### Exercise description
Give back exactly the lines from the start of the entries below to the line holding "Ik heb een product", that line included, and leave every picture out.

### Input
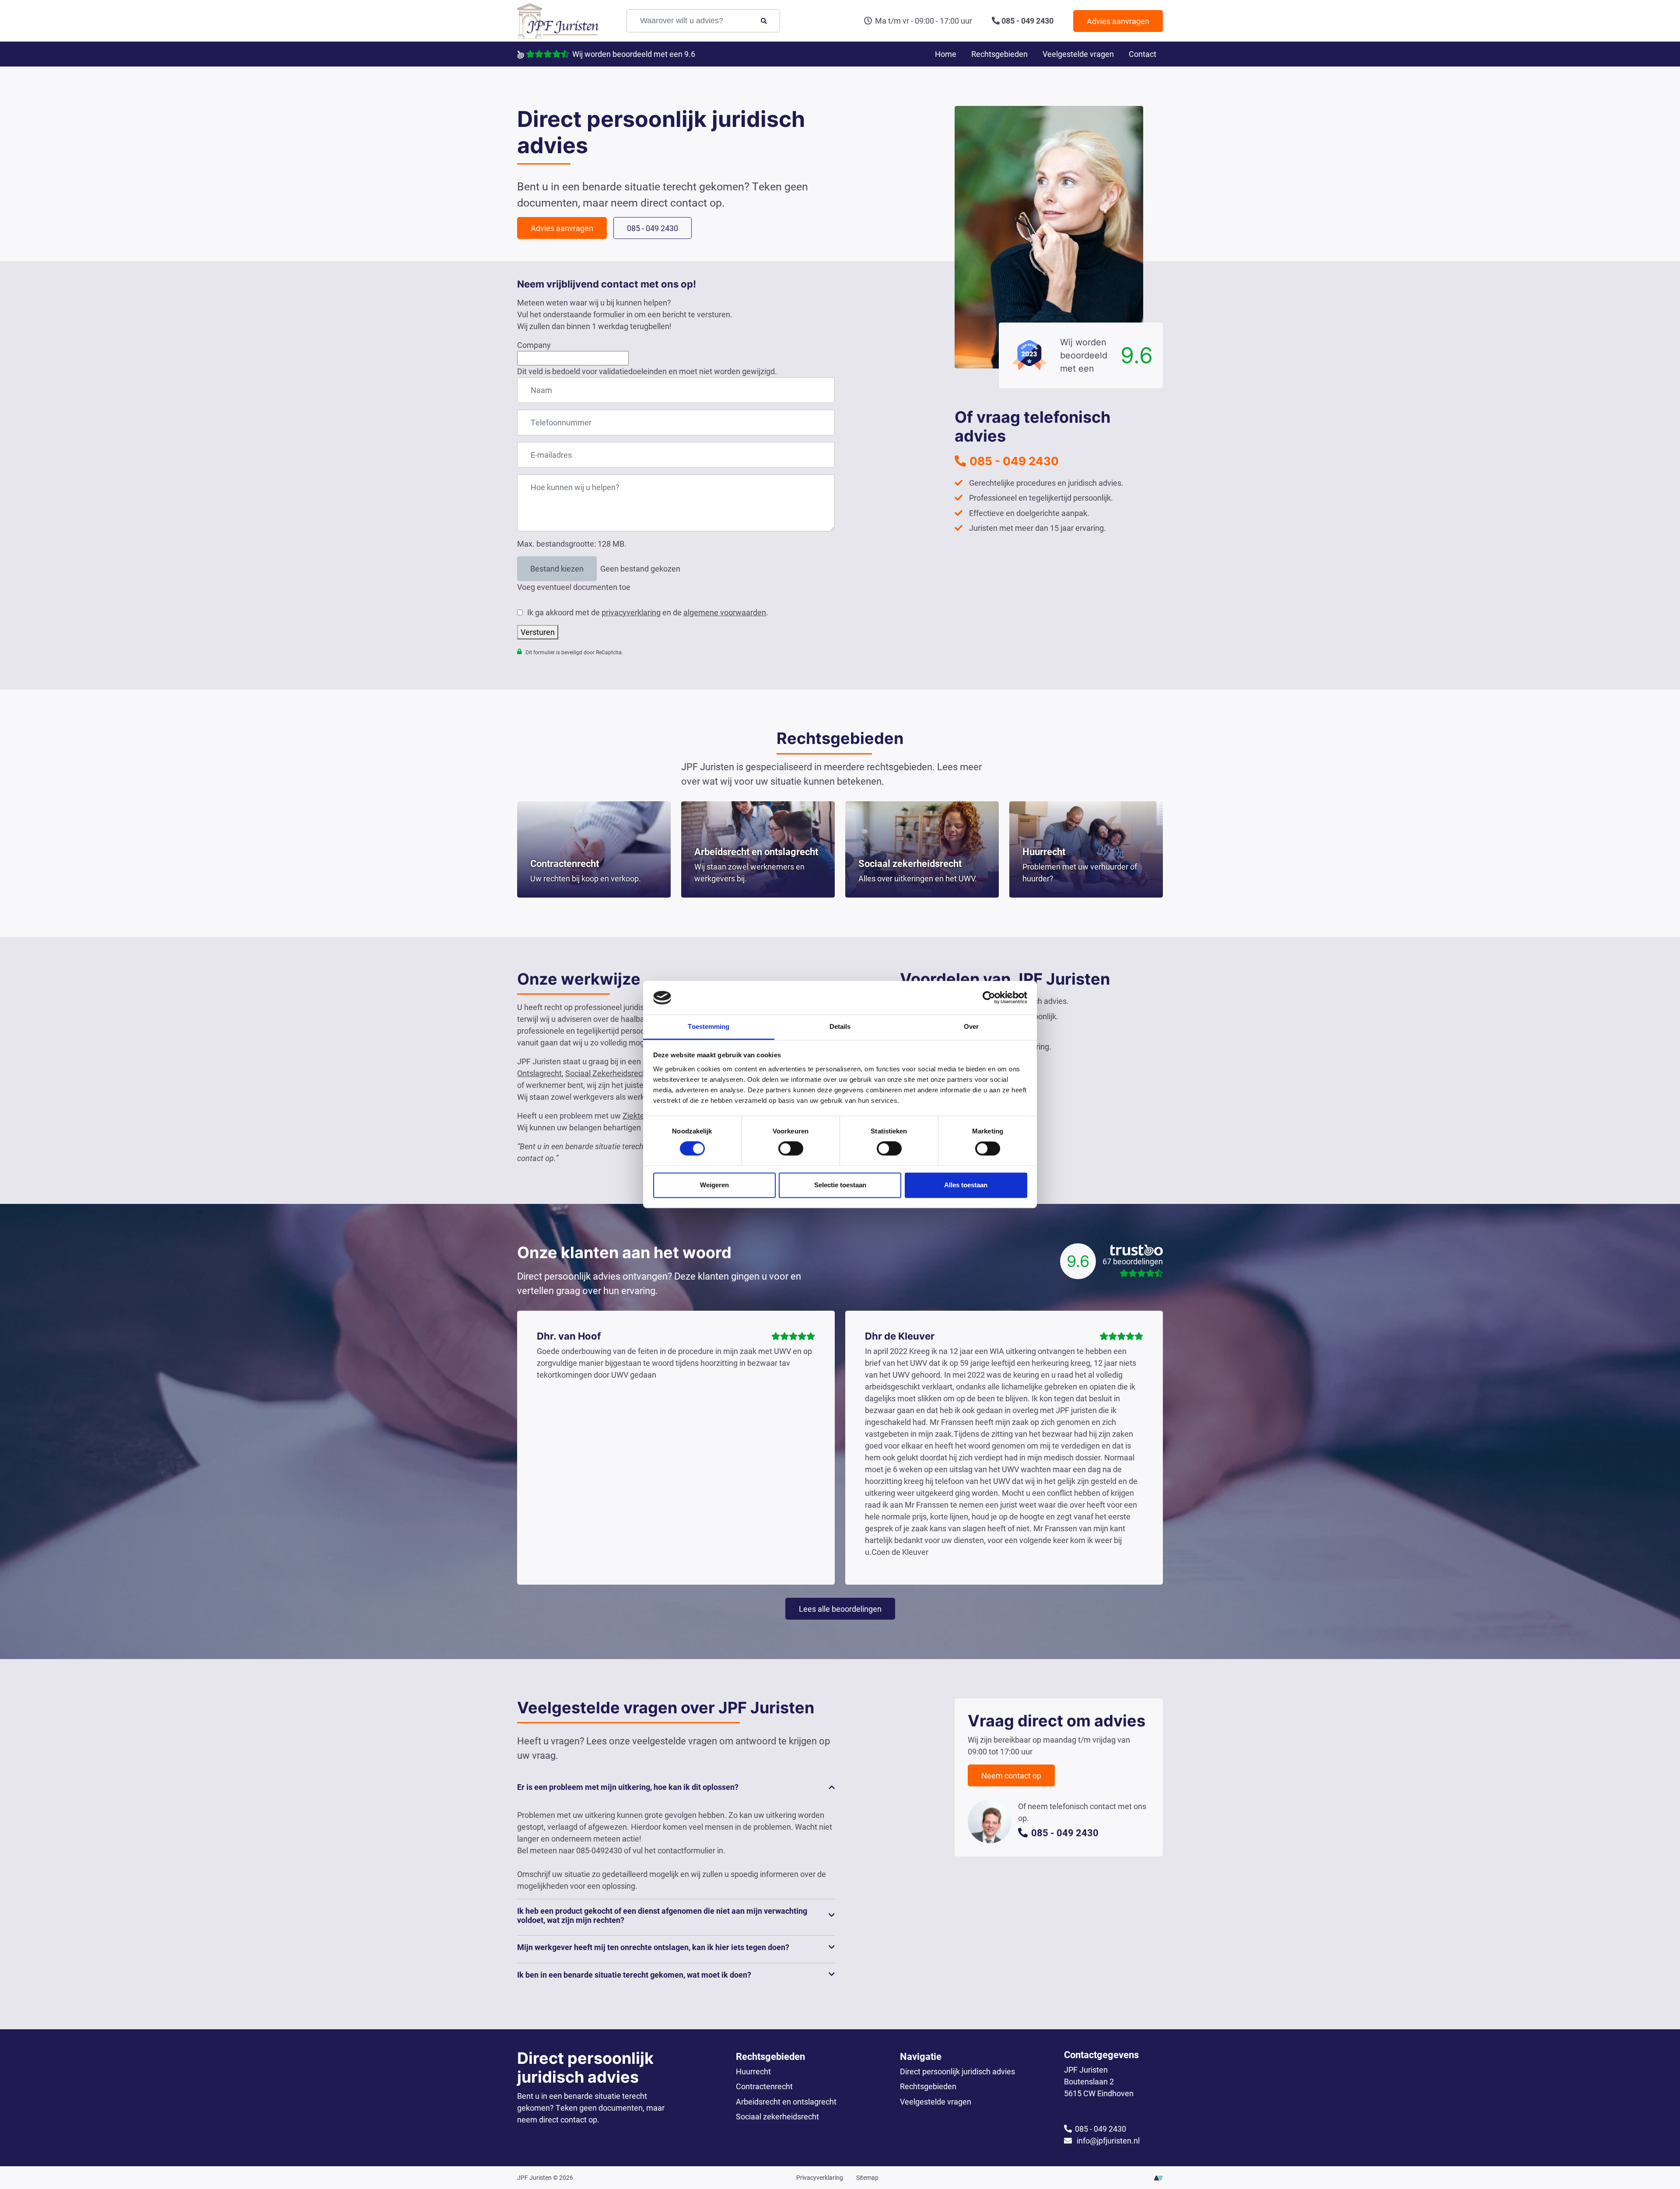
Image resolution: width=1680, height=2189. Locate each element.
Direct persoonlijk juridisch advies (957, 2071)
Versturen (538, 632)
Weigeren (714, 1185)
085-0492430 (599, 1850)
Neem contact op (1011, 1775)
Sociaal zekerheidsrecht (777, 2116)
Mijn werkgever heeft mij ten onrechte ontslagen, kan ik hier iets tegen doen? (653, 1947)
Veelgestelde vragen (1078, 54)
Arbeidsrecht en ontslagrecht (786, 2101)
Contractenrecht (764, 2086)
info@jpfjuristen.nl (1107, 2140)
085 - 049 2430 (1027, 20)
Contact (1142, 54)
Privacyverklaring (819, 2177)
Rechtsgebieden (999, 54)
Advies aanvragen (1118, 21)
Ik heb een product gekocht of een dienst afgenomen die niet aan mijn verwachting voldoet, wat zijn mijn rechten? (662, 1915)
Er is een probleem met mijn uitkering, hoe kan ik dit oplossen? (627, 1787)
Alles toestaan (965, 1185)
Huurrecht (753, 2071)
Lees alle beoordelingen (840, 1608)
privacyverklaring (631, 612)
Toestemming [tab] (708, 1026)
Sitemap (867, 2177)
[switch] (790, 1149)
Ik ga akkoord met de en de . (647, 612)
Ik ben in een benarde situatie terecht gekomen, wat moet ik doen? (634, 1974)
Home (945, 54)
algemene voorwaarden (724, 612)
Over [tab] (971, 1026)
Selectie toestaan (840, 1185)
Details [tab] (840, 1026)
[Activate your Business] (1158, 2177)
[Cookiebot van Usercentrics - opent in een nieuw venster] (989, 997)
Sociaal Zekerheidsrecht (607, 1073)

### Written solution
Image resolution: width=1680, height=2189. Locate each element.
Direct persoonlijk juridisch advies (957, 2071)
Versturen (538, 632)
Weigeren (714, 1185)
085-0492430 (599, 1850)
Neem contact op (1011, 1775)
Sociaal zekerheidsrecht (777, 2116)
Mijn werkgever heeft mij ten onrechte ontslagen, kan ik hier iets tegen doen? (653, 1947)
Veelgestelde vragen (1078, 54)
Arbeidsrecht en ontslagrecht (786, 2101)
Contractenrecht (764, 2086)
info@jpfjuristen.nl (1107, 2140)
085 - 049 2430 (1027, 20)
Contact (1142, 54)
Privacyverklaring (819, 2177)
Rechtsgebieden (999, 54)
Advies aanvragen (1118, 21)
Ik heb een product gekocht of een dienst afgenomen die niet aan mijn verwachting voldoet, wat zijn mijn rechten? (662, 1915)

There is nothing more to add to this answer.